■ **Consignes**
**A.** Veuillez expliquer, en une à trois phrases et d'après le texte consacré au « Duel » de Conrad, ce qui transforme l'intrigue en étude de cas exemplaire.
**B.** Réécrivez le passage du texte consacré au « Duel » de Conrad qui commence par « Feraud et D'Hubert » et se poursuit jusqu'à « de cas exemplaire. », en remplaçant « personnages » par « protagonistes ».

=== Texte choisi ===

En préambule, Conrad se devait d'inventer le farfelu prétexte, il s'en acquitte tant bien que mal. C'est alors qu'il relève le véritable défi: fournir une motivation réaliste au fait qu'une futilité puisse détourner deux officiers de carrière de leur raison d'être, et ce, non pas en temps de chômage militaire; expliquer comment le contentieux est de suite tombé dans le domaine public - le journal méridional en parle comme "the well-known fact" -, alors que son origine n'a jamais été découverte. Car pour les contemporains, il allait de soit que l'effet fut sans commune mesure avec la cause, dont pourtant ils avouaient tout ignorer.
Conrad aurait pu asseoir la vraisemblance de l'histoire sur la psychopathologie de deux fous furieux, à qui tout est bon pour laisser libre cours à leurs pulsions belliqueuses; ou sur l'anachronisme de deux rescapés de la Table Ronde, en retard de sept siècles sur le code d'honneur en vogue. Bref, Conrad aurait pu en faire une paire symétrique, dont l'affinité élective isole de leurs pairs, deux monomaniaques que l'idée fixe installe hors du temps, en littérature. La solution de Conrad.
Trois ne font, trois ne sont que ça: Dieu, il ne fait qu'être, le mort, il ne fait que ne pas être, le héros romanesque, il ne fait que passer.
Feraud et D'Hubert ont beau être des personnages fictifs, on vient de l'apprendre, ils ne font pas que se battre en duel. Du moins ne pensent-ils qu'à ça?
L'un oui, l'autre pas. Le duel engage un chien enragé et un homme rangé, un être obsédé et celui qui sait: Ce n'est pas si simple, c'est même beaucoup plus compliqué - et qui néanmoins joue le jeu. C'est cette asymétrie qui commande l'intrigue, et qui la transforme en étude de cas exemplaire.
"Jamais je ne te pardonnerai", "Je te le ferai payer", "Hors de ma vie!": l'impardonnable est une famille sémantique nombreuse, qui, parmi nous, n'en a pas proféré un parent plus ou moins pauvre? Causons toujours, mais
Qui défendra la cause de l'effet?
Les personnages littéraires. Eux ne se contentent pas de promesses vagues, ils détaillent: "Le sang seul lavera un tel affront", "Je ne connaîtrai pas de répit jusqu'à ce que notre affaire soit réglée".
Partant de ma définition du littéraire comme l'unique lieu où les mots, voire les clichés, sont pris à la lettre, je lis dans "Le Duel" l'affrontement du littéraire, incarné par Feraud, et du réel, que D'Hubert imite si fidèlement. Que le meilleur gagne, et faute de mieux, le viable.

=== Données fournies ===

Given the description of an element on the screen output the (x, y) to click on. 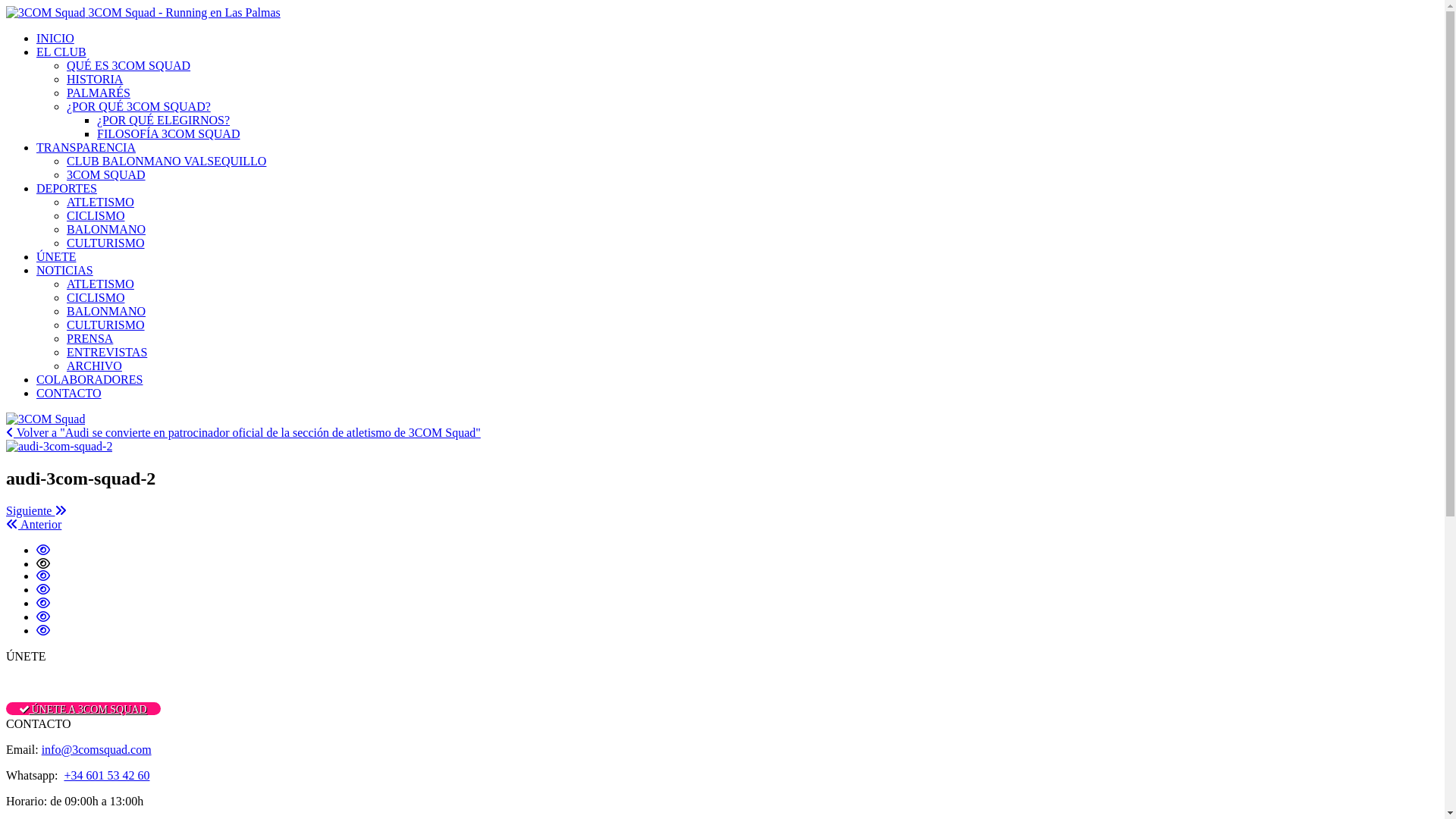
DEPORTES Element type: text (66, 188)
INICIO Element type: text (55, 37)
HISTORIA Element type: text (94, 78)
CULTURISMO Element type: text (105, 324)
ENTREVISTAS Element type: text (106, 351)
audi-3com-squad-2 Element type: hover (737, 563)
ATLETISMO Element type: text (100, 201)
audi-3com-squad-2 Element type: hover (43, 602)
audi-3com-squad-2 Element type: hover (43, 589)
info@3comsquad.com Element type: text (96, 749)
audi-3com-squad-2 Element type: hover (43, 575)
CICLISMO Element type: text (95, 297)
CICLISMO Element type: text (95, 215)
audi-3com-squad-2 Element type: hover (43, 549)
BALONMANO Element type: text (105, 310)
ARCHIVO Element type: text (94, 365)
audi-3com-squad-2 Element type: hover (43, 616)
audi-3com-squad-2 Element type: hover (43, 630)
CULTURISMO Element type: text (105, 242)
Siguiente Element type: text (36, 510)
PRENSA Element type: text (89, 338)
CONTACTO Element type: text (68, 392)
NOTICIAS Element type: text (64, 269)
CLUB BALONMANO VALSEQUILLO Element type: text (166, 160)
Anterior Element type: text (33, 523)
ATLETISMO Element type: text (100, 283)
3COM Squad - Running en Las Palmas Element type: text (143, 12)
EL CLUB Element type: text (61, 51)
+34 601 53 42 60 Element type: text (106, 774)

===

■ **Liste des réponses**
**A.** C'est l'asymétrie entre les deux adversaires : le duel oppose un chien enragé, un être obsédé, à un homme rangé qui sait que ce n'est pas si simple mais joue néanmoins le jeu. Cette asymétrie commande l'intrigue et la transforme en étude de cas exemplaire.

**B.**
Feraud et D'Hubert ont beau être des protagonistes fictifs, on vient de l'apprendre, ils ne font pas que se battre en duel. Du moins ne pensent-ils qu'à ça?
L'un oui, l'autre pas. Le duel engage un chien enragé et un homme rangé, un être obsédé et celui qui sait: Ce n'est pas si simple, c'est même beaucoup plus compliqué - et qui néanmoins joue le jeu. C'est cette asymétrie qui commande l'intrigue, et qui la transforme en étude de cas exemplaire.